How to cite this URL:
Chakrabarti I, Bera P, Gangopadhyay M, De A. Fine needle aspiration diagnosis of bilateral dysgerminoma with syncytiotrophoblastic giant cells. J Cytol [serial online] 2009 [cited 2021 Nov 29 ];26:86-87
Available from: https://www.jcytol.org/text.asp?2009/26/2/86/55230


Full Text

 Introduction



Dysgerminoma is defined by the WHO as an ovarian tumor composed of a monotonous proliferation of primitive germ cells associated with connective tissue septa containing varying amounts of lymphocytes and macrophages. The usually well-encapsulated tumor masses are apparently unilateral in 90% of cases. Macroscopic involvement of the contralateral ovary is apparent in 10% of cases and in another 10% of cases, occult foci of dysgerminoma can be detected by biopsy. Occasionally, syncytiotrophoblastic differentiation is noted. [1]

 Case Report



A 34 year-old multiparous, nonpregnant woman presented with an abdominal lump, ascites, and abdominal pain. An abdominal ultrasound showed bilateral ovarian mass with solid as well as bilateral hypo-echoic areas. The left ovarian mass measured 15 13 cm and the right one measured around 7 7 cm. An ultrasound-guided, transabdominal fine needle aspiration cytology (FNAC) was done from both the ovarian masses.

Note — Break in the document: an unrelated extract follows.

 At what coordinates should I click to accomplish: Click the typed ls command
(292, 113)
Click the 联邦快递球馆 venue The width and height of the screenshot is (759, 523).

The hypercellular smears consisted chiefly of dispersed as well as cohesive clusters of cells with well defined cell borders, vacuolated cytoplasm, and round, vesicular nuclei with prominent nucleoli. The most interesting finding was the presence of quite a few number of syncytiotrophoblastic giant cells [Figure 1]. A diagnosis of dysgerminoma with syncytiotrophoblastic giant cell was given and the patient was advised to undergo a β-hCG titre examination.

Following the FNAC report, a urinary qualitative β-hCG titre and a serum β hCG titre were done and both yielded positive results, with the serum β hCG titre being 98,000 mIU/mL. Bilateral oophorectomy was done.

Gross examination showed a bilateral ovarian tumor; the left one measuring 15 15 cm and the right one being around 8 cm in diameter. The outer surface was congested and the cut section showed mainly cystic areas along with solid areas. Multiple sections were given from representative areas.

The sections from the tumor showed the presence of fibrous septa dividing the nests of cells with well defined borders, clear cytoplasm, and vesicular nuclei with prominent nucleoli. The fibrous septa contained an abundance of lymphocytes. Quite a few multinucleated giant cells reminiscent of syncytiotrophoblasts were seen to be present, being distributed diffusely. No component of any other germ cell tumor was present in the multiple sections studied; large areas of necrosis were present [Figure 2]. A histopathological diagnosis of dysgerminoma with syncytiotrophoblastic giant cells was given. At the six months' follow-up, the patient was relieved of tumor signs and symptoms and the serum β hCG titre was reported to be normal.

 Discussion



Dysgerminoma accounts for only 1-3% of ovarian cancers and about 30-40% of all ovarian germ cell malignant tumors. Pure ovarian dysgerminomas with associated elevation of hCG are rare (around 2%) and their optimum management is unclear. [2]

A raised β hCG titre may result in hormonal manifestations that may mimic an ectopic pregnancy or hydatiform mole. FNAC of ovarian neoplasms is a relatively less frequented area. However, a study by Hemlatha et al , [3] of US-guided FNAC of 105 cases of ovarian neoplasms demonstrated a diagnostic accuracy of 89.75% with a false negative rate of 4.76%. Here, we report a unique case of an FNAC diagnosis of bilateral dysgerminoma of the ovary with syncytiotrophoblastic giant cells associated with elevated β hCG in a nonpregnant woman whose diagnosis was later confirmed by histopathology.

Zaloudek et al , [4] had described six cases of dysgerminomas with syncytiotropoblastic giant cells diagnosed on histopathology. Kim et al , [2] described a single case of pure dysgerminoma with syncytiotrophoblastic giant cell secreting β-HCG. Similar reports have been published by Kapp et al , [5] and Davidson. [6] But there is a dearth of reports of FNAC diagnosis of a pure dysgerminoma with syncytiotrophoblastic giant cells and elevated β hCG titres. Serial estimation of β hCG titre forms a valuable part of the follow-up of these patients. Our patient showed normal serum β-HCG titre at the six months' follow-up.